Some additional answers about Xbench

At the ATA Conference in Chicago I gave a presentation on how to use Xbench for terminology management and translation QA (you can see and download the presentation from the Xbench tab in this blog).

I believe that the presentation was well received, and that most people found the program very useful, but I was stumped by a few questions. I've now inquired with the Xbench developers at ApSIC, and they have provided the missing information:

Q. Is Xbench compatible with languages that use non-Roman alphabets (e.g., languages that use the Cyrillic alphabet)?
A. Yes, Xbench 3.0 uses Unicode, and is therefore compatible with other alphabets.

Q. Is Xbench compatible with double-byte languages?
A. Xbench's compatibility with double-byte languages is quite good (Japan is ApSIC's largest customer base after Spain, and Korea is quite big as well, China is the country with most active users and downloads), but there are some caveats. Xbench does not have heuristics in place to identify words within a DBCS strings, so some features that rely on whole words identification do not work well (for example if Chinese is the source language in a key terms check).

Q. Is Xbench compatible with bi-directional languages?
A. With Xbench 3.0 build 1266 (the current build as of now), compatibility is still poor, but ApSIC is actively working to improve bi-directional compatibility.

Q. What are the size limits for files loaded in Xbench?
A. For the 32-bit version, there is a limit of 2GB per file (and a maximum for all files loaded of 2 or 4 GB). For the 64-bit version the limit is the available memory and available swap disk. ApSIC recommends installing the 64-bit version if you have a 64-bit Windows. The 64-bit version used to have a limitation of 2GB per file (however, with an unlimited number of files), but now that limitation has been lifted, and files in excess of 2GB should work.
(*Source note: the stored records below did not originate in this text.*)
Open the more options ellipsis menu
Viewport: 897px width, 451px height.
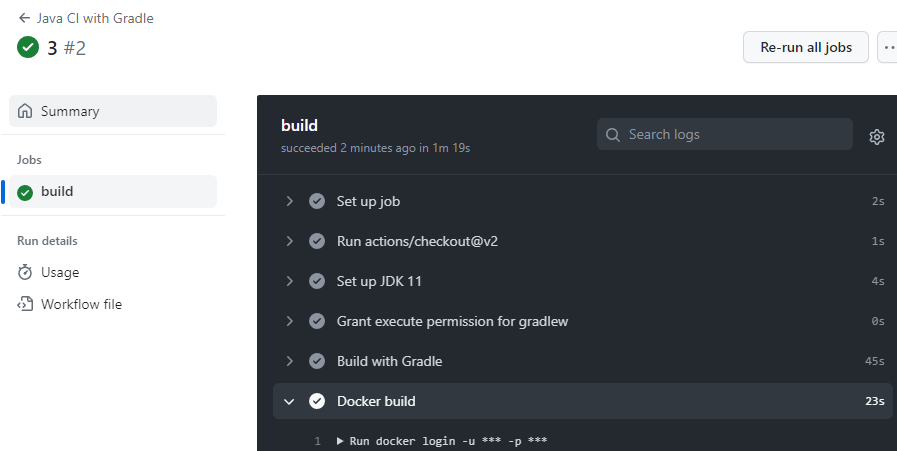click(x=888, y=48)
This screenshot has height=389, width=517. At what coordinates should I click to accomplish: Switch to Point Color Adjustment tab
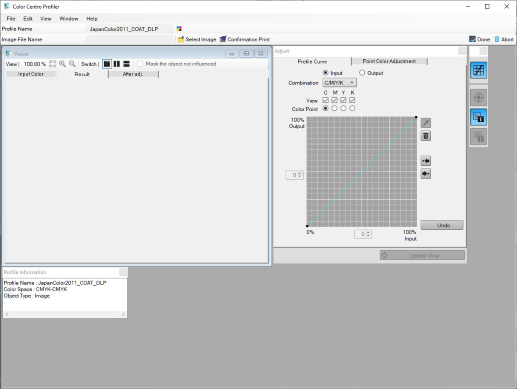coord(389,61)
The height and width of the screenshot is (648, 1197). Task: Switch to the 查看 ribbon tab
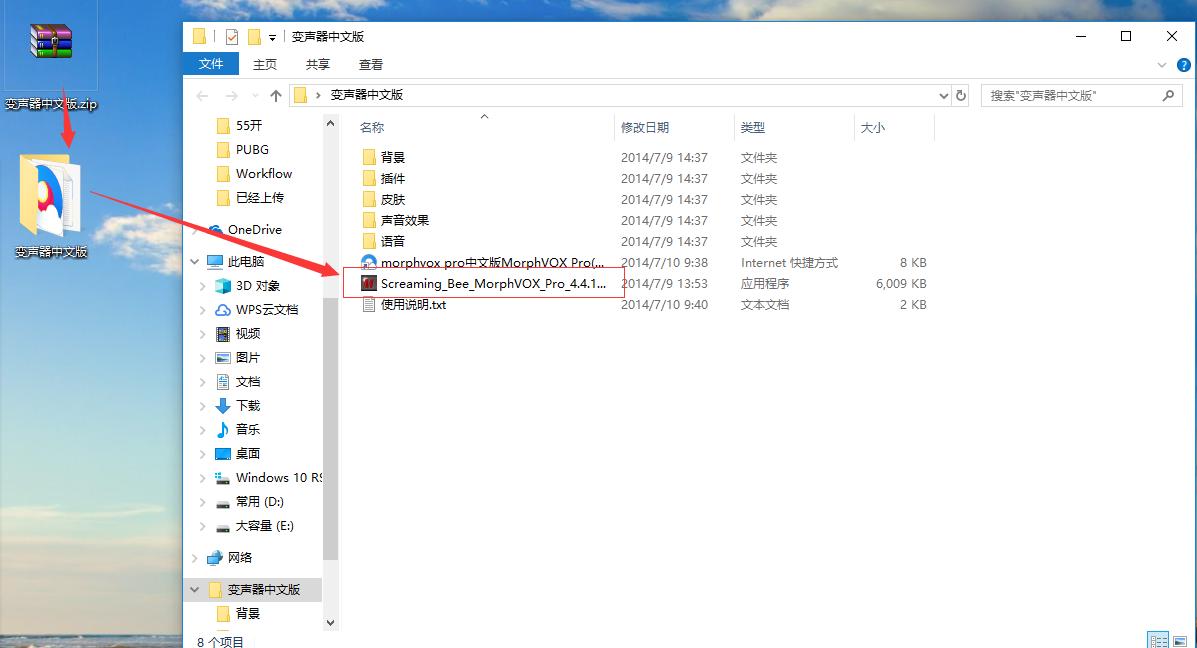coord(369,63)
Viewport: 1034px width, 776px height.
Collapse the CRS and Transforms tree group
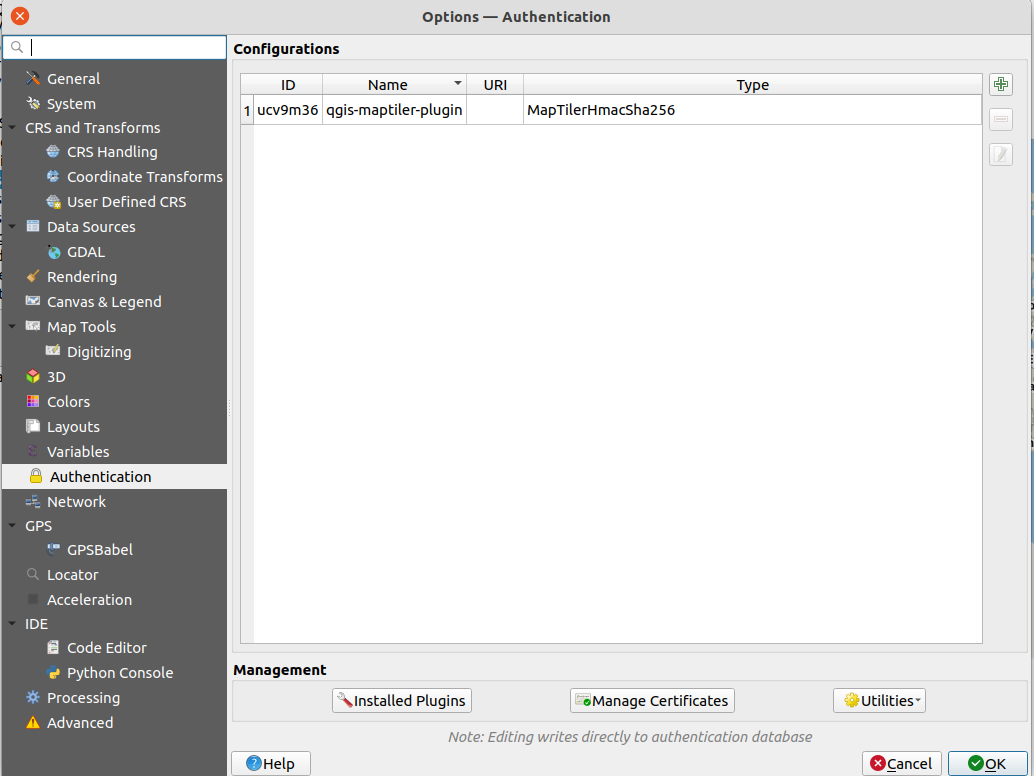12,128
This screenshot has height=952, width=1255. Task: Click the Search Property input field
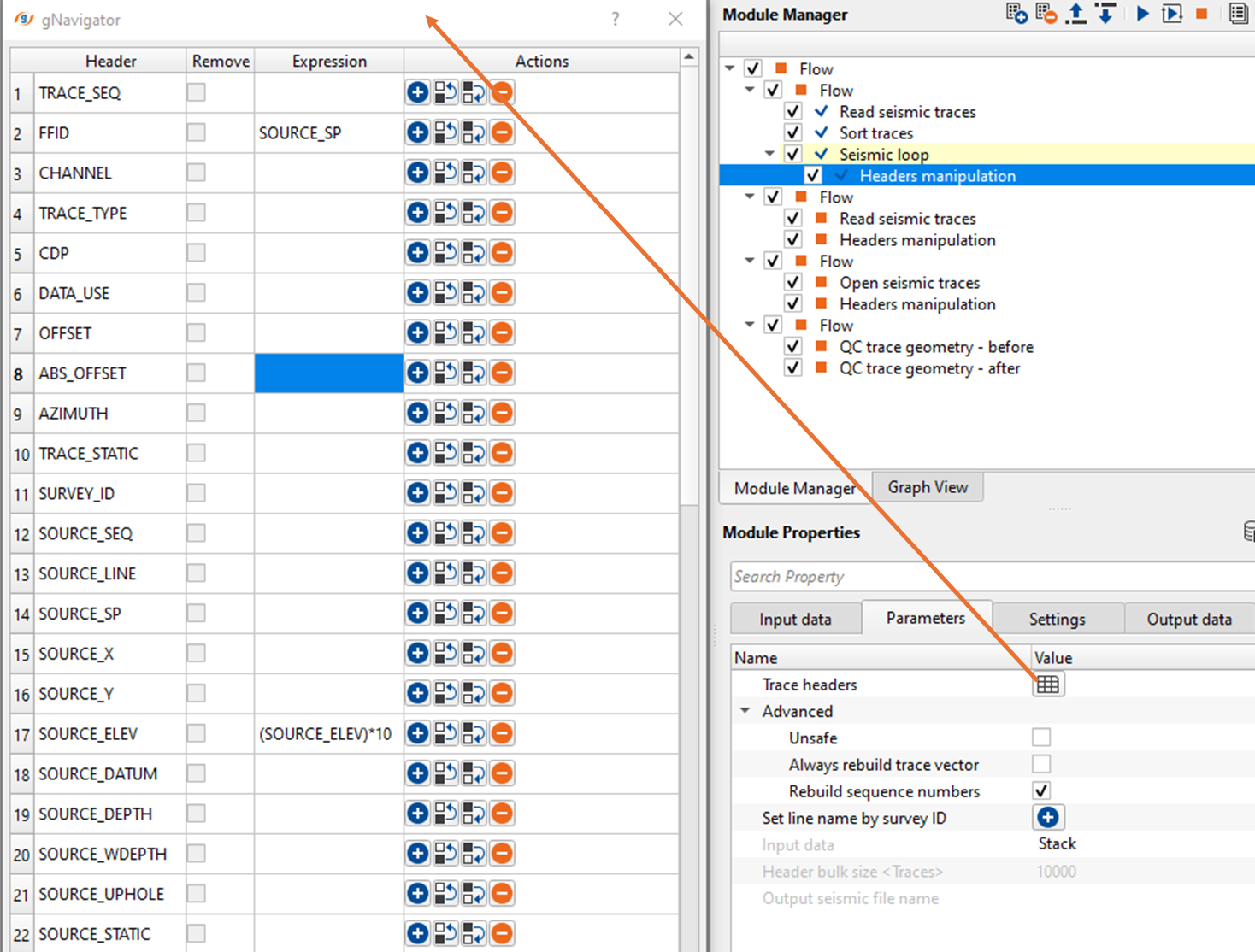[x=983, y=577]
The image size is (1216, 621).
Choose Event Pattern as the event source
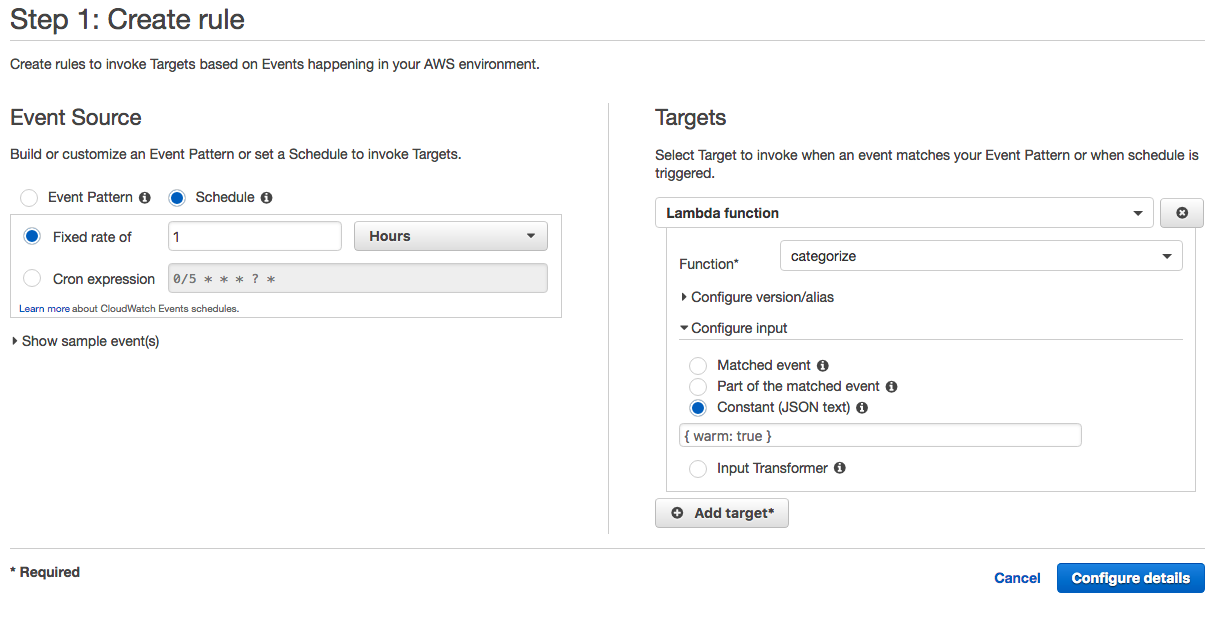pos(28,197)
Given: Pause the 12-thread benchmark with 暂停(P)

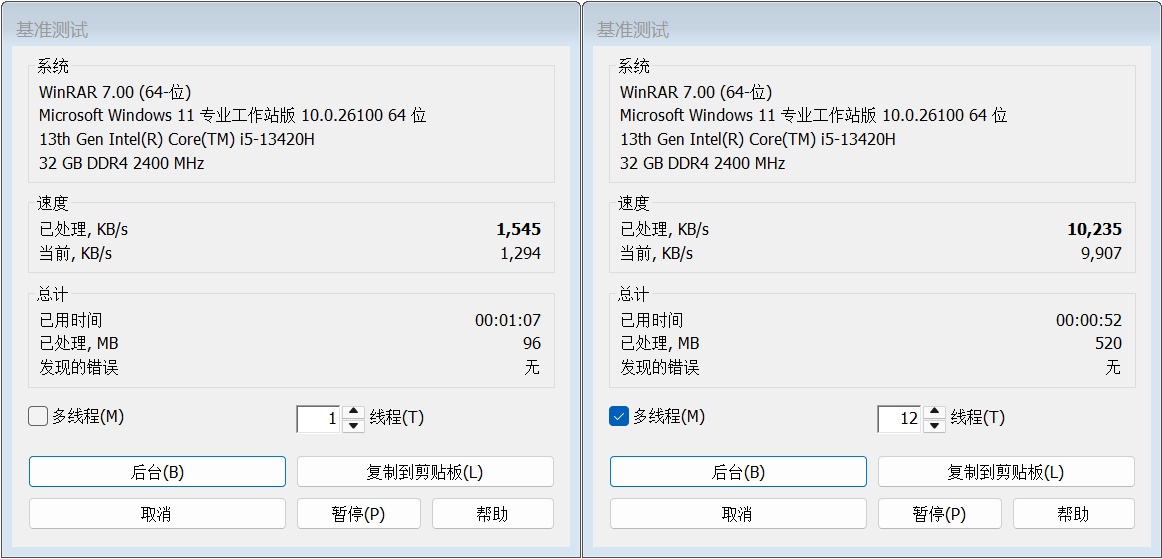Looking at the screenshot, I should (x=940, y=514).
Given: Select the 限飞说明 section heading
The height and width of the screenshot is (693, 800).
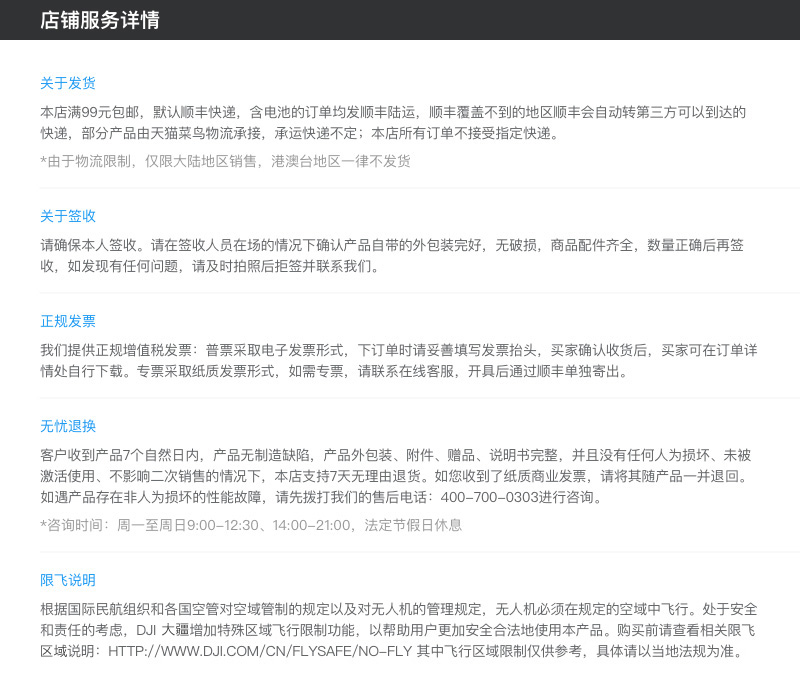Looking at the screenshot, I should pos(68,580).
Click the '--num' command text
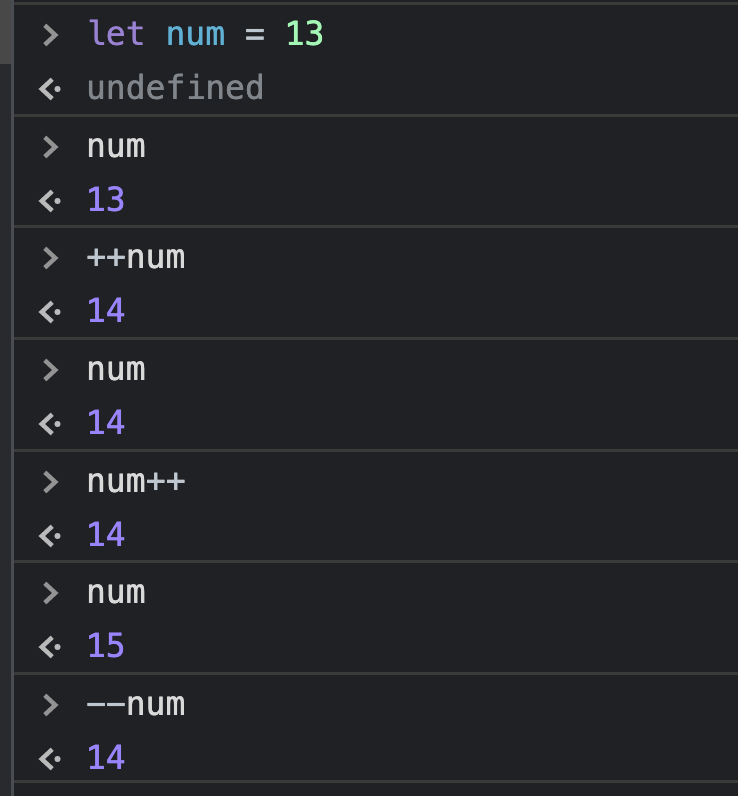 pos(136,705)
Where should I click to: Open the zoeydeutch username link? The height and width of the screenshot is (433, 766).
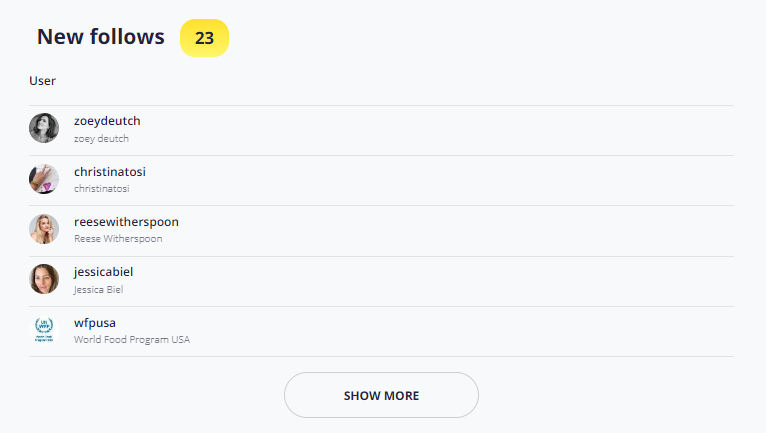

Please note that all these answers refer to version 3.0 of Xbench (the commercial version of the program).

2 comments:

  1. Helped me a lot - thanks from Japan! ;-)

    ReplyDelete
  2. The All uppercase check does not recognize double byte characters and outputs a mismatch even if the target has same characters in single byte. Can this have a solution as the report output is unnecessary and long to check.
    eg: TMI-2号機 Unit TMI-2: This will be show as an All uppercase mismatch.
    Please let me know if there is a solution to avoid this.